Saved data entries

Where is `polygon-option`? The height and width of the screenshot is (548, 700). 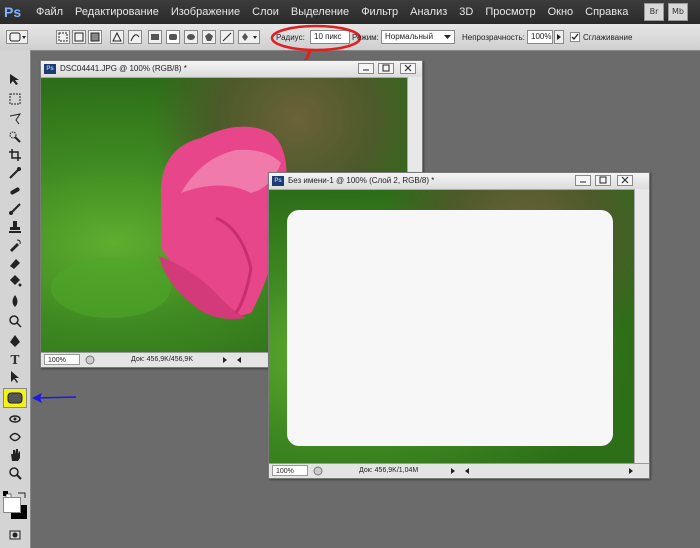
polygon-option is located at coordinates (209, 37).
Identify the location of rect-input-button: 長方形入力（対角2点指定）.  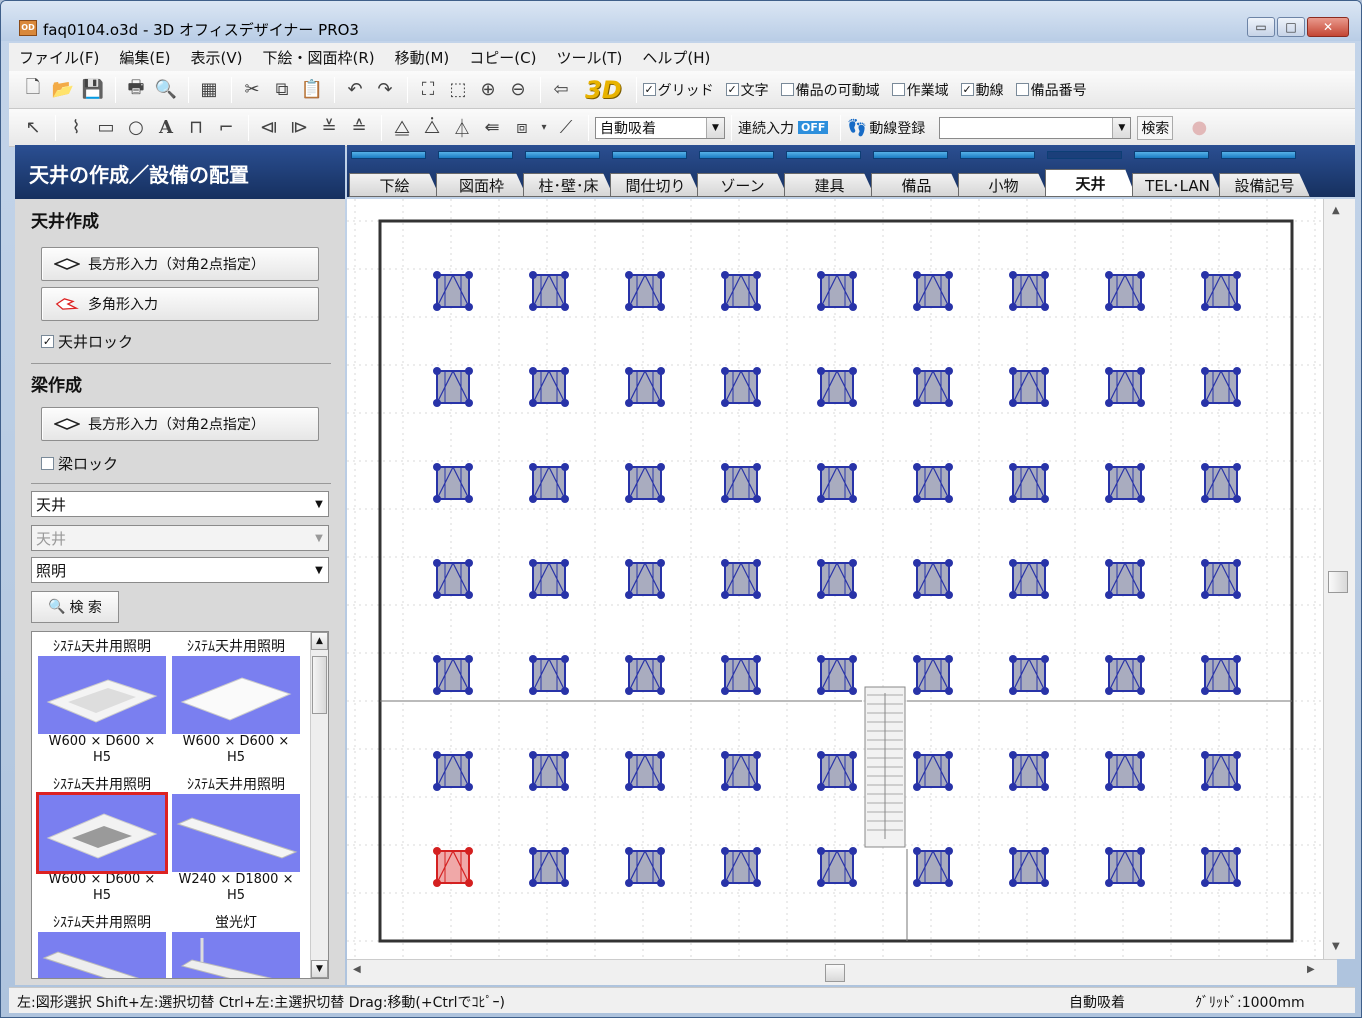
(180, 264).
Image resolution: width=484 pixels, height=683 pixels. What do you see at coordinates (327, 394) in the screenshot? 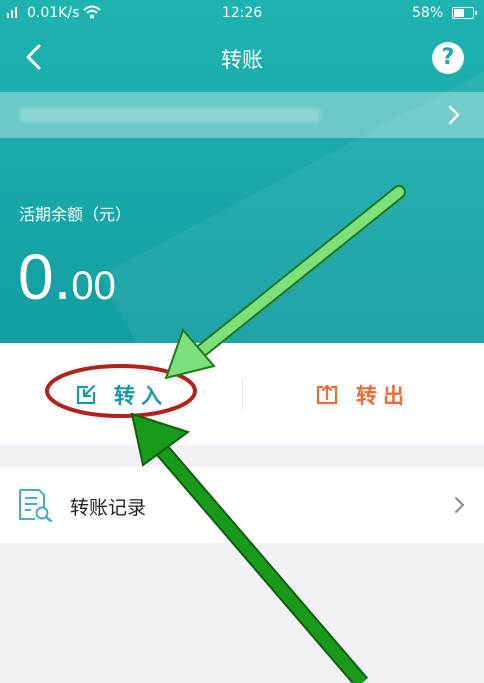
I see `transfer-out-icon` at bounding box center [327, 394].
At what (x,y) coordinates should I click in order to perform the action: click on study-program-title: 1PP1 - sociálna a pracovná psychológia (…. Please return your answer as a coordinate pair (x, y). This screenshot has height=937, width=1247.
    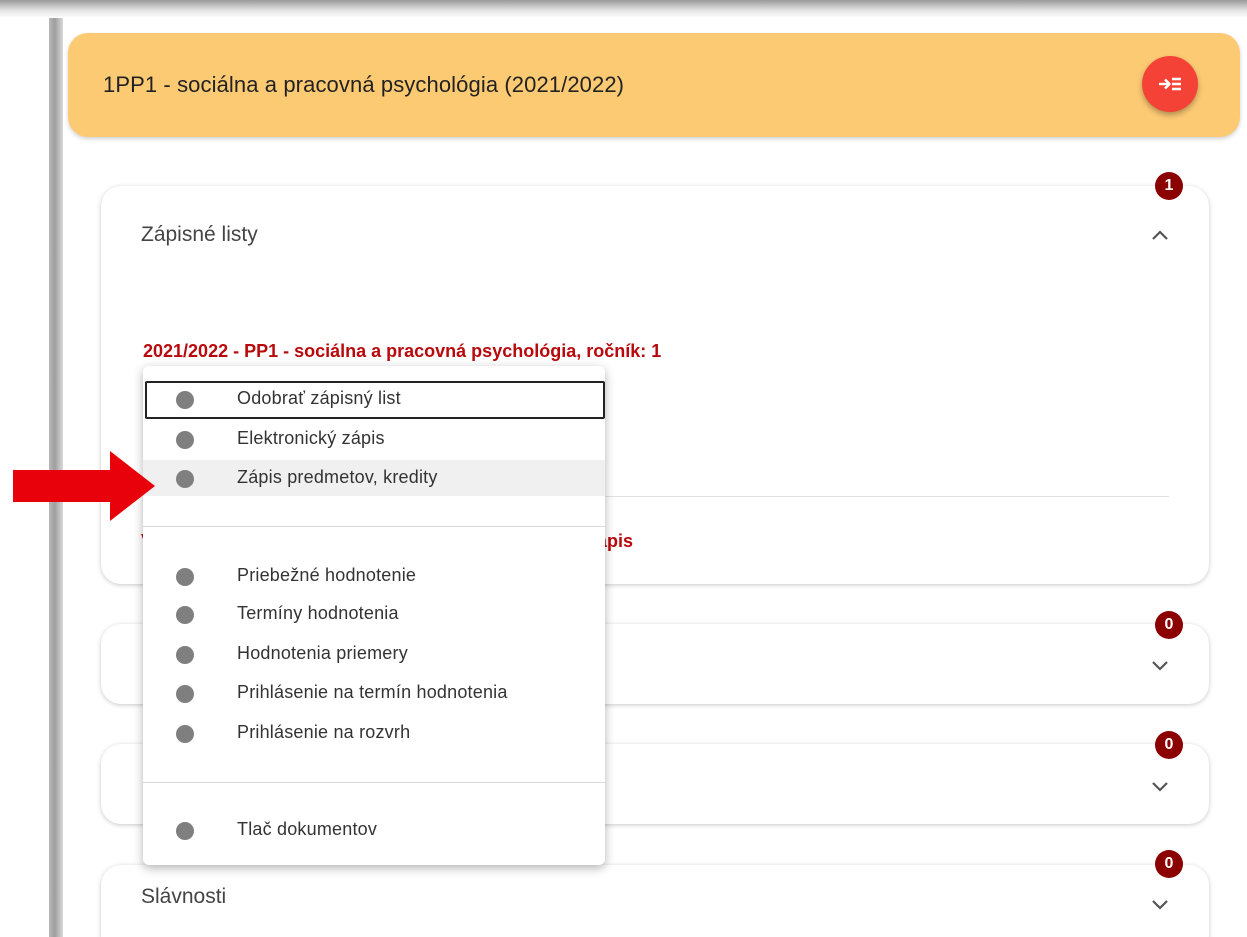
    Looking at the image, I should click on (364, 84).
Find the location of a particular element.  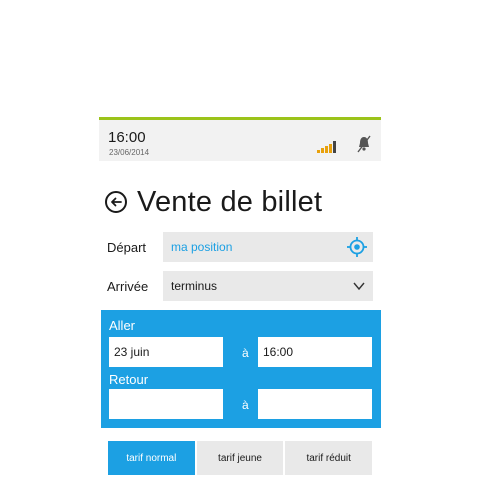

status-bar: 16:00 23/06/2014 is located at coordinates (240, 139).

(Task statement):
Render each line of the records above as a JSON list of strings, one string per line, with blank lines and pictures omitted.

(Exercise response):
[
  "Where is `polygon-option`? The height and width of the screenshot is (548, 700). ",
  "polygon-option is located at coordinates (209, 37).",
  "Identify the location of rect-input-button: 長方形入力（対角2点指定）.  ",
  "(180, 264).",
  "Image resolution: width=484 pixels, height=683 pixels. What do you see at coordinates (327, 394) in the screenshot? ",
  "I see `transfer-out-icon` at bounding box center [327, 394].",
  "At what (x,y) coordinates should I click in order to perform the action: click on study-program-title: 1PP1 - sociálna a pracovná psychológia (…. Please return your answer as a coordinate pair (x, y). This screenshot has height=937, width=1247.",
  "    Looking at the image, I should click on (364, 84).",
  "Find the location of a particular element.  ",
  "status-bar: 16:00 23/06/2014 is located at coordinates (240, 139)."
]